DOCUMENT SECTION:
____
In fact I would also suggest we rethink discussing potential economic adjustments as being in a “progressive direction.” In the present context, “progressive” is too easily misconstrued as being synonymous with “socialist,” and we all know the immediate tar and feathering a nefarious word like “socialist” comes in for.
Linguistic shorthand such as “progressive direction” or “economic revolution” can be helpful when trying to communicate. It can save time and bring the discussion to the crux of a matter more quickly. But such shorthand can also work against having a serious debate.
It can encourage the listener/reader to fall back on familiar, pre-established positions, and continue assuming he or she already knows all about what’s being presented for consideration.
No need to really pay attention to what’s being written or said. When this phenomenon kicks in, even the most detailed dissertation becomes little more than a sensation that washes over us, making us feel either content or disgruntled.
Therefore in many cases it would be better to avoid the linguistic shorthand altogether. This would force the listener/reader to actually think the issue through to a more logical and rational conclusion. Avoiding linguistic shorthand might have the same positive effect on the writer/speaker, as well.
____
RECORDS SUPPLIED:
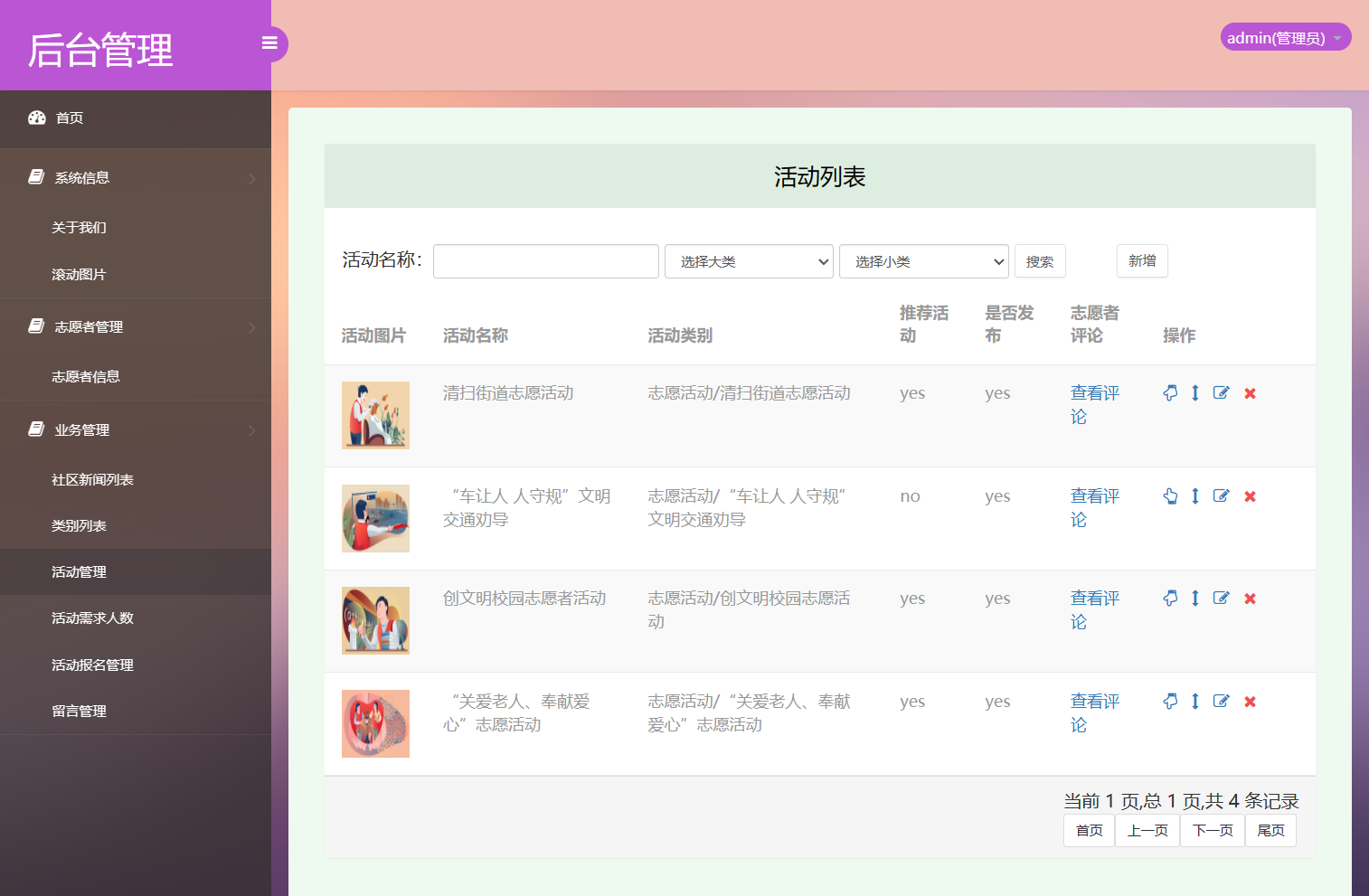Click the edit pencil icon on the last activity row
This screenshot has width=1369, height=896.
(x=1221, y=701)
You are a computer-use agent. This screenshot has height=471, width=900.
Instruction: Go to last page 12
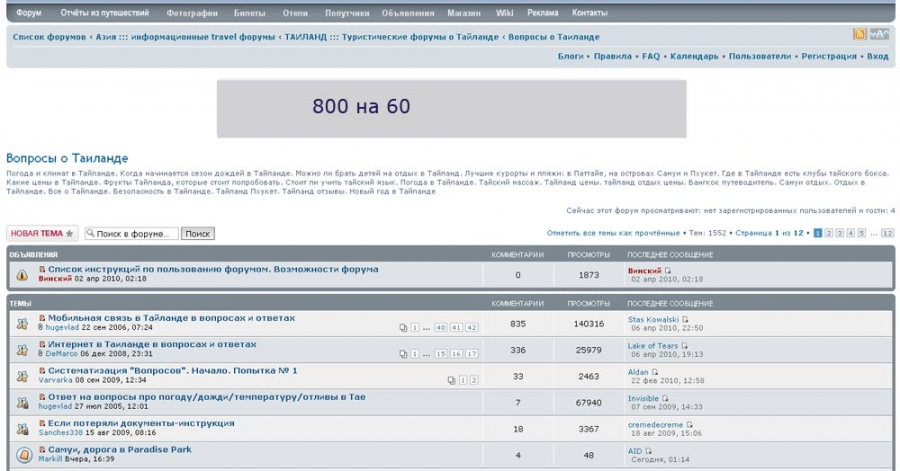click(887, 233)
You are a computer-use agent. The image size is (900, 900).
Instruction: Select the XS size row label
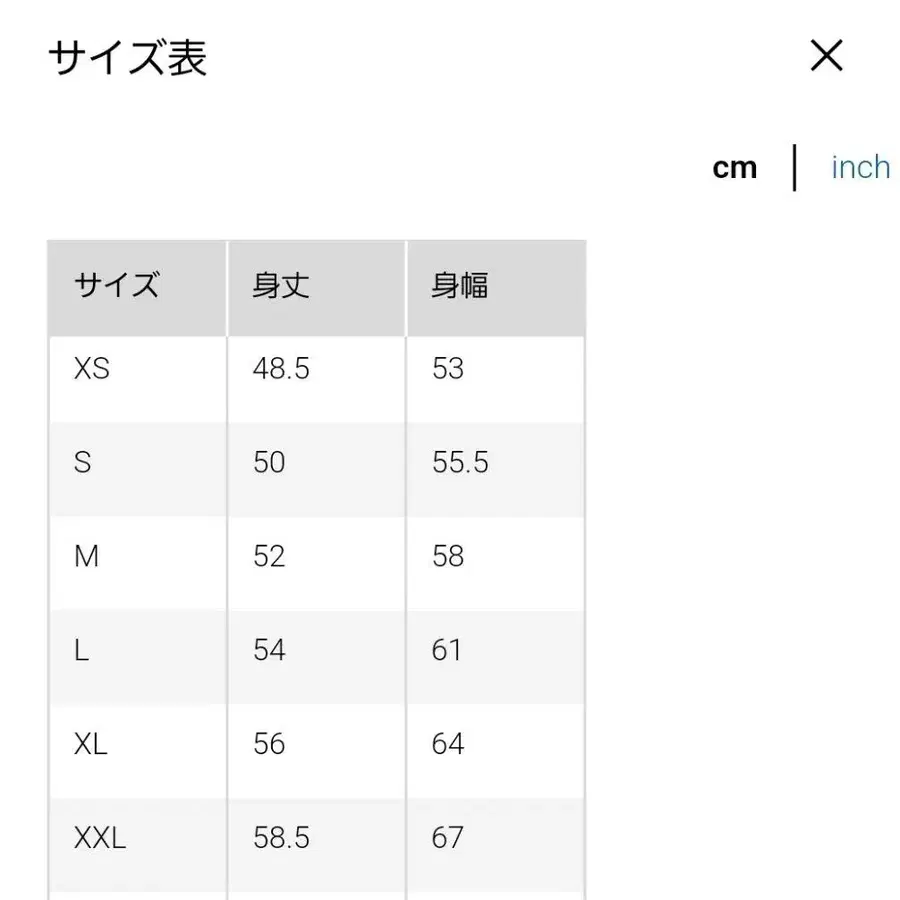coord(92,368)
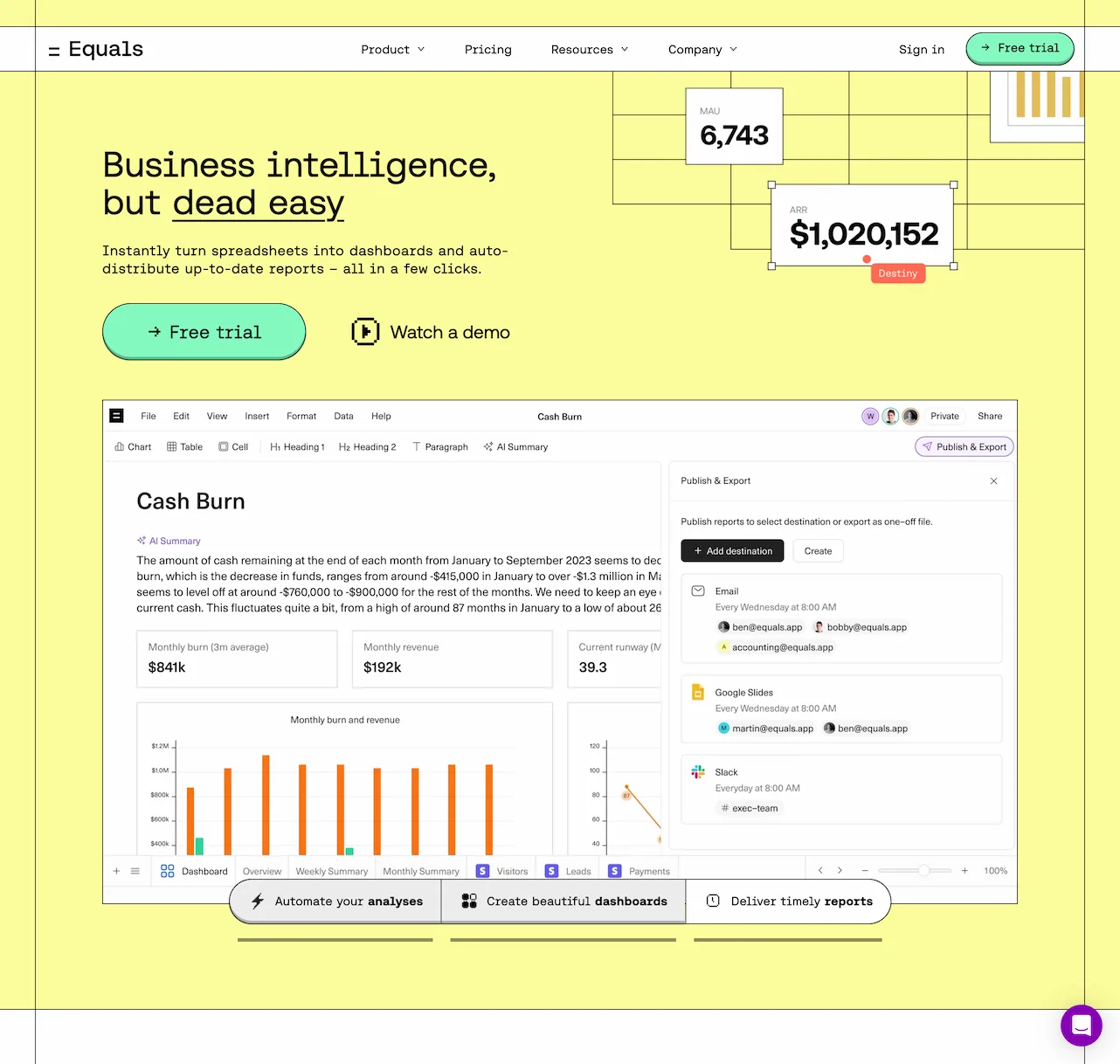Open the Pricing page

tap(487, 50)

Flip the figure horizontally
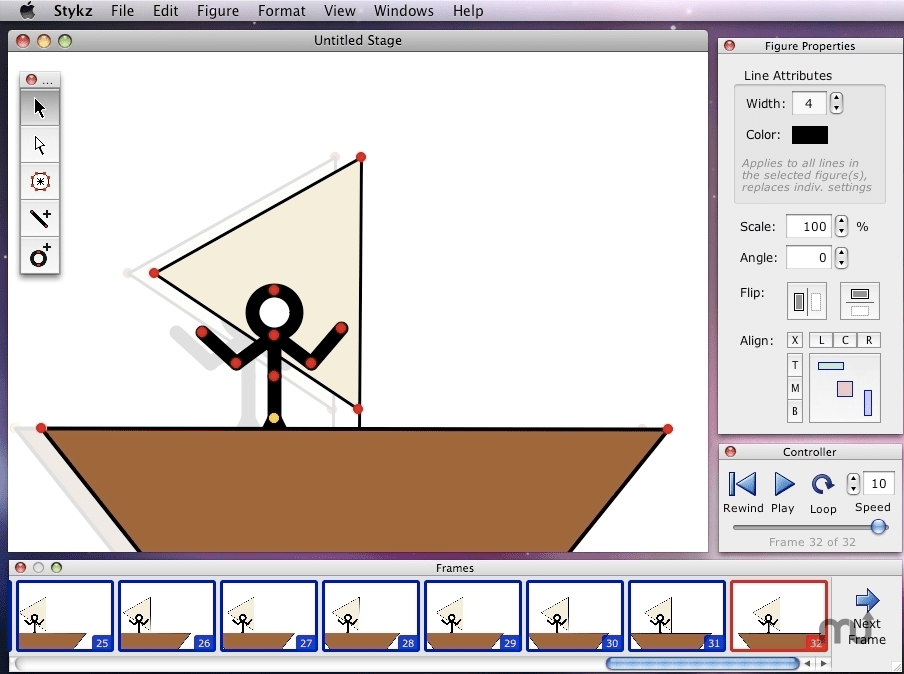806,301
____
REQUIRED TASKS:
a – In the passage on linguistic shorthand, what word does the writer say "progressive" is too easily misconstrued as being synonymous with?
b – Retype the passage on linguistic shorthand, starting with "In fact I would" and going on through "a serious debate.".
c – Continue the passage on linguistic shorthand from where it stops.
The items come from a separate source.

YOUR RESPONSES:
a – "Socialist."

b –
In fact I would also suggest we rethink discussing potential economic adjustments as being in a “progressive direction.” In the present context, “progressive” is too easily misconstrued as being synonymous with “socialist,” and we all know the immediate tar and feathering a nefarious word like “socialist” comes in for.
Linguistic shorthand such as “progressive direction” or “economic revolution” can be helpful when trying to communicate. It can save time and bring the discussion to the crux of a matter more quickly. But such shorthand can also work against having a serious debate.

c –
Peggy Noonan’s take on there not being much of an appetite for systemic economic change is not necessarily off the mark. She speaks for a segment of the population who mainly yearns for the pre-pandemic status quo. These are the people she makes a point to rub elbows with on a regular basis. And these are the ones who naturally share her own well-established ideological preferences.
But there is another America apart from the one Ms. Noonan is able to personally interact with and deftly portray. To get a feel for that America one has to refer to the work of some of our other fine journalists. Consider the notable economist Paul Krugman, for example, whose opinions can be found in the New York Times.
Mr. Krugman is fond of reminding us that while the stock market may be doing well, even now during the pandemic, it’s not representative of the economy that most people experience. Just the other day he pointed out that more than half of all stocks are owned by 1% of the population. The bottom half of the population owns only 0.7% of the market.
As any wily pollster can tell you, the answer you get on a survey depends on how you phrase the question. A majority of people may recoil from the idea of having an abortion, but that same majority does not want to interfere with a woman making medical decisions about her own body.
In a similar way, a distinct majority have come to realize in their bones there is something fundamentally wrong with the winner-take-all form of casino capitalism that has come to dominant our society over the last fifty or sixty years. Much of that majority has also become frustrated with our current medical system and is willing to consider alternatives.
If you suggest taxing the largest (monopoly) fortunes, breaking up the big banks, and legislating against the more predatory aspect of private equity behavior, lots of regular, middle-of-the-road people will express support.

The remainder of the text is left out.